◆ **RECORDS FOR PROCESSING**
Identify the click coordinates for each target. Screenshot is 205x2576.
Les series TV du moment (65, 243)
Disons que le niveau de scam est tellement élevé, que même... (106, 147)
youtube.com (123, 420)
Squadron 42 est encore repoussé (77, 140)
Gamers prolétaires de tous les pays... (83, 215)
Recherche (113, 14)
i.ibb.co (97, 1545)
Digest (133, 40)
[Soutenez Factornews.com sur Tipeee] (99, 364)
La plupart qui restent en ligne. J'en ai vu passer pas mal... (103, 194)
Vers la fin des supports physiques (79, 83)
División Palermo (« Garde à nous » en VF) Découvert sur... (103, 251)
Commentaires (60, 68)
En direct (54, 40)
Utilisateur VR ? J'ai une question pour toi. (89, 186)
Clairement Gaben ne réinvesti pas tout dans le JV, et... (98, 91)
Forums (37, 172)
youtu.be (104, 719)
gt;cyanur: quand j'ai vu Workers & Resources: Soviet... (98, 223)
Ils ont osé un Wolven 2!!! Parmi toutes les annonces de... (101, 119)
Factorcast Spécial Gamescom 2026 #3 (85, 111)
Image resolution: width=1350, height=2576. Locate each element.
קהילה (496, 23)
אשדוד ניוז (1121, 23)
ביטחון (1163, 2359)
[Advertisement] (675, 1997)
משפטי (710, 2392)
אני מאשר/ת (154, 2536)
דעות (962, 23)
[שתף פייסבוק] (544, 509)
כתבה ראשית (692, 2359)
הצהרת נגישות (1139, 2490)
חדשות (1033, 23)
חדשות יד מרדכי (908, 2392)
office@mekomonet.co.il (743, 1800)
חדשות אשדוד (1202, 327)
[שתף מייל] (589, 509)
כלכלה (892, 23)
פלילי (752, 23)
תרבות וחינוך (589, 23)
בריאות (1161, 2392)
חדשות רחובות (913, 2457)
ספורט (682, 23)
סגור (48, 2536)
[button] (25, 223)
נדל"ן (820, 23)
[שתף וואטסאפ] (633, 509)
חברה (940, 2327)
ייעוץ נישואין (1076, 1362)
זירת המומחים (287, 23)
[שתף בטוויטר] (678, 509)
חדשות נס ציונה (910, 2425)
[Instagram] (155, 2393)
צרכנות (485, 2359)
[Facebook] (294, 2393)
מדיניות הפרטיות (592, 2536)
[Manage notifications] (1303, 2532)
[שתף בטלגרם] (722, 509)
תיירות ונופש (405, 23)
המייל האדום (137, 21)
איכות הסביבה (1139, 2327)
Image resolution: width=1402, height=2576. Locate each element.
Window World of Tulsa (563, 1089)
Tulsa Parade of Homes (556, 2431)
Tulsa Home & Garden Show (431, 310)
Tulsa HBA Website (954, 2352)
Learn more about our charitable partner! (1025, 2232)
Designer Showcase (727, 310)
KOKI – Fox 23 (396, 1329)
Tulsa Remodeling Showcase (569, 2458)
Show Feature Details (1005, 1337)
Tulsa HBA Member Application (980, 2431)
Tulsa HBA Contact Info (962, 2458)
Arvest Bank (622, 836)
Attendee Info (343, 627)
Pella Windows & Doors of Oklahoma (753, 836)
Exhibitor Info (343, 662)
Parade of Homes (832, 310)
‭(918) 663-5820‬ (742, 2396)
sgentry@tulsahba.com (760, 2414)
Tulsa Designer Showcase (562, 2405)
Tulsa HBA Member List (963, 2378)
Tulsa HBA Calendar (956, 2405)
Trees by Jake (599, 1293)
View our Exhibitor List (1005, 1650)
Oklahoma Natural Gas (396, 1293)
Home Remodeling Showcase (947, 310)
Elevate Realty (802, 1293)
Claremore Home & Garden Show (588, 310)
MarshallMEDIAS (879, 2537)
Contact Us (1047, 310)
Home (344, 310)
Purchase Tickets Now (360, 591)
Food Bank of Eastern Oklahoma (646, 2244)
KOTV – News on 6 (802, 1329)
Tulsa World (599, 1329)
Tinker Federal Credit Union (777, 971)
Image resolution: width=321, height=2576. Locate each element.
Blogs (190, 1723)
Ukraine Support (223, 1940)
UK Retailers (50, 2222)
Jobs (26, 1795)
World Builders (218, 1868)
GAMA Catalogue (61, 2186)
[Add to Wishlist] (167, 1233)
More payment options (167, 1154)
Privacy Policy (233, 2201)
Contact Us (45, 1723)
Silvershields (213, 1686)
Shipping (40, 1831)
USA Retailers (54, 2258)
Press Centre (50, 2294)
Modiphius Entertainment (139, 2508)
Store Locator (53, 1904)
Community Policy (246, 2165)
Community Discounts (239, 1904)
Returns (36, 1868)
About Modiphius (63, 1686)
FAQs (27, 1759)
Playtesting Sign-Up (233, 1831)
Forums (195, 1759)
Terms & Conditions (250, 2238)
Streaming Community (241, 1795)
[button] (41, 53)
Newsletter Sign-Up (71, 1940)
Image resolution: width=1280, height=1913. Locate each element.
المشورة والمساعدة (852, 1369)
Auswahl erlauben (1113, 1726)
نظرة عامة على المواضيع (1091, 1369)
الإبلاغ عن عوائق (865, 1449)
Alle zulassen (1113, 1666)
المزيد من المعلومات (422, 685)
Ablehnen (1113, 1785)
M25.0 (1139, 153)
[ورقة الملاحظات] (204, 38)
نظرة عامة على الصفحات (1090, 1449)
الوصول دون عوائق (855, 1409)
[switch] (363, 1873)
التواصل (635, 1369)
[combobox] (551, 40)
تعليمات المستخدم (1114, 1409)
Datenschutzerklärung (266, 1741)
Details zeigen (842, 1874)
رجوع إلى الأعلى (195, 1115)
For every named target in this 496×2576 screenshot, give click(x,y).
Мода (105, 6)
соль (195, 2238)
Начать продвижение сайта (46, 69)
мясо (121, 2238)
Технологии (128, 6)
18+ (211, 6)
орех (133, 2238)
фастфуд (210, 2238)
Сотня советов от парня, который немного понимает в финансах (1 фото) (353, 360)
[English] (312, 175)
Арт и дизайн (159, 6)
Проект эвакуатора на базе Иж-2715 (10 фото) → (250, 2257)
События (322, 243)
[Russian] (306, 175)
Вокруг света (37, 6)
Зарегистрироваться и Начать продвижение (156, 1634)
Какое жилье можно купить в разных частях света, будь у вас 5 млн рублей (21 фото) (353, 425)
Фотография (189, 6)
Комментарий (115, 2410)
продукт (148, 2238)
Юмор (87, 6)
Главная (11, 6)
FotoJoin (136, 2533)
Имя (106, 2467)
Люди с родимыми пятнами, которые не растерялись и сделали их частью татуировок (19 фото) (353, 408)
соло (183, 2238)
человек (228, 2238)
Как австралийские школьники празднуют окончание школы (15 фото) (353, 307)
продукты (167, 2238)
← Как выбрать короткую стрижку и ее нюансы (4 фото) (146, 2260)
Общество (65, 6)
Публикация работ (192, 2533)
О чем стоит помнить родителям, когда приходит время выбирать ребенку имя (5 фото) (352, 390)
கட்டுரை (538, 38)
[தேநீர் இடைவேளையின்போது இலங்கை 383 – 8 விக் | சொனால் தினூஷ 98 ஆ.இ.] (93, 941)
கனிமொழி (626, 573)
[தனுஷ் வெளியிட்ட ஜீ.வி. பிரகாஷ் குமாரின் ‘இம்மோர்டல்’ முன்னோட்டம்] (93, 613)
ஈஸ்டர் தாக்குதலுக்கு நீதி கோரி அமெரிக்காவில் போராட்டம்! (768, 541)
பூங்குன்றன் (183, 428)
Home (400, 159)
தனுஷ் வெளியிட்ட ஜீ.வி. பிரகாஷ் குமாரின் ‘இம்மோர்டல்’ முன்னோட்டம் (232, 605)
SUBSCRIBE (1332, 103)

◆ **DESCRIPTION OF THE TASK**
Look over the entries for "World", then copy every line that includes that string.

◆ **ANSWER BOX**
Window World of Tulsa (563, 1089)
Tulsa World (599, 1329)
World Builders (218, 1868)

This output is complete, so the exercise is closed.